Primary cast and characters

Kelsey Grammer - Dr. Frasier Crane
David Hyde Pierce - Dr. Niles Crane
John Mahoney - Martin Crane
Jane Leeves - Daphne Moon
Peri Gilpin - Roz Doyle

Plot outline

Frasier and Roz celebrate the third anniversary of Frasier's show - and their time spent together making it - with presents; Roz gives Frasier a taped copy of the first ever episode of 'The Frasier Crane Show'. Later that day, Frasier returns home to find Daphne on the phone, calling him a dictatorial tyrant who won't let her go home to Britain. It's not as it seems, however; she's merely on the phone to her mother, trying to wrangle her way out of another boring-but-obligatory return visit home, as she only gets one week of vacation a year and she wants to spend it somewhere like Acapulco. Sympathizing, Frasier plays along (although is unable to provide an impression of her Aunt Lillian). While Daphne calls travel agents to determine which 'guilt trip' to avoid going home would be cheaper, Frasier puts on the tape of his first ever show - and as his awkward voice starts, prepares himself for a bumpy ride...

File:You can go home again.JPG
Frasier listening to his first ever show while Eddie watches him

May 21st, 1993 1:57 PM: Frasier, newly arrived in Seattle, arrives for his first day as a broadcaster, only to discover that Roz is his new producer, having taken over at very short notice when the previous candidate refused to work with him. Thrown by this, Frasier is nervous and unsettled when his show finally starts, and manages to fall off his chair and miss his very first caller's problem entirely. To add insult to injury, during a commercial break only five minutes into his show he learns that Roz is already trying to get herself another gig. Trying to make himself feel better in Cafe Nervosa afterwards, Frasier is surprised to see Niles enter, learning that it is his brother's favorite haunt. The reunion is not warm; despite not having seen Frasier in two years, Niles attempts to leave and sit by himself but is persuaded to join his brother. In conversation, Frasier reveals that he has not yet visited Martin and admits that he is not eager to reunite with his father. Niles persuades Frasier to accompany him on his weekly visit, but not before he is briefly entranced by the lingering scent of a young British woman who has briefly asked to borrow the sugar. On reaching Martin's apartment, however, Martin is grumpy and unwelcoming and Niles, who is uncomfortable and irritated by Eddie's infuriating habit of staring at him, soon concocts an excuse to be leaving, but not before transferring the dog's attentions to Frasier. Left alone, Martin and Frasier do not communicate well; despite giving Frasier his catchphrase ("I'm listening, I'm listening!"), after only five minutes he decides to leave to meet his friends, hurting Frasier's feelings. Martin points out that Frasier clearly does not want to be there, and has not made much of an effort to remain in contact since the death of his mother, but Frasier is determined to make an effort now. The two men remain uncomfortable and uncommunicative with each other, however.

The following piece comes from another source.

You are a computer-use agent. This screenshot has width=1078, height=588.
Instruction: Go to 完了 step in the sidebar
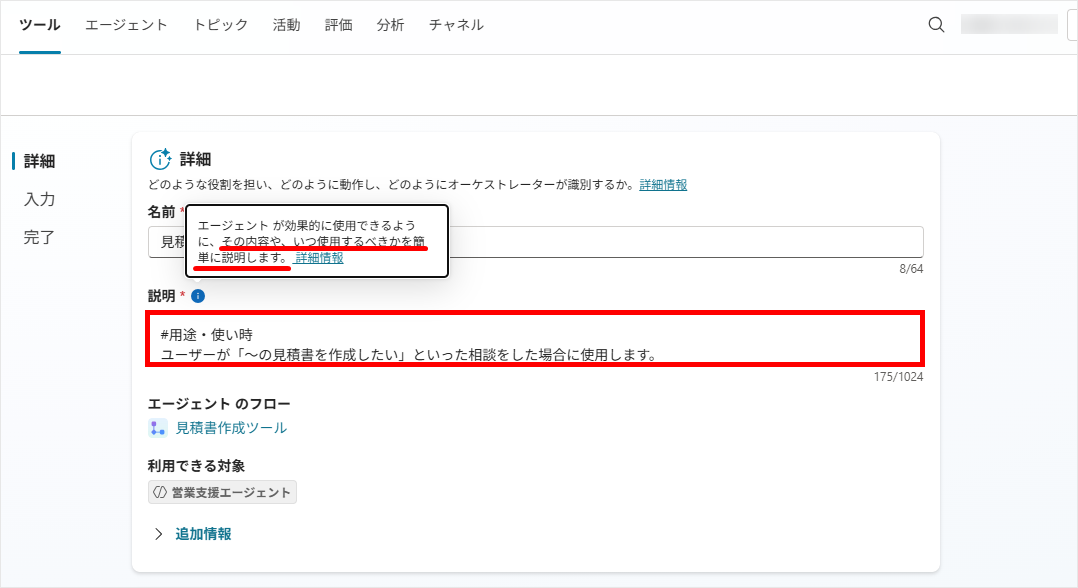[x=39, y=238]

Back in the present, Frasier wakes up to find Eddie staring at him as usual, but for once it doesn't bother him. Niles and Martin enter the apartment, intending to take Frasier out to dinner to celebrate his radio anniversary, which Martin found out about after listening to Frasier's show. Playful teasing and banter having replacing barbed comments and awkwardness, it is clear how much closer Frasier, Martin and Niles now are after three years; and when Daphne enters the room, Frasier tells her that he's giving her extra holiday time, so that she can both go home to Manchester to visit her family and go to Acapulco, in order that she can connect with her own family... and take a break to recuperate afterwards.

Trivia

  • Frasier's comment about his first episode - "Fasten your seatbelt, Eddie, it's gonna be a bumpy ride." - mirrors the famous quotation from Bette Davis' character Margo in All About Eve.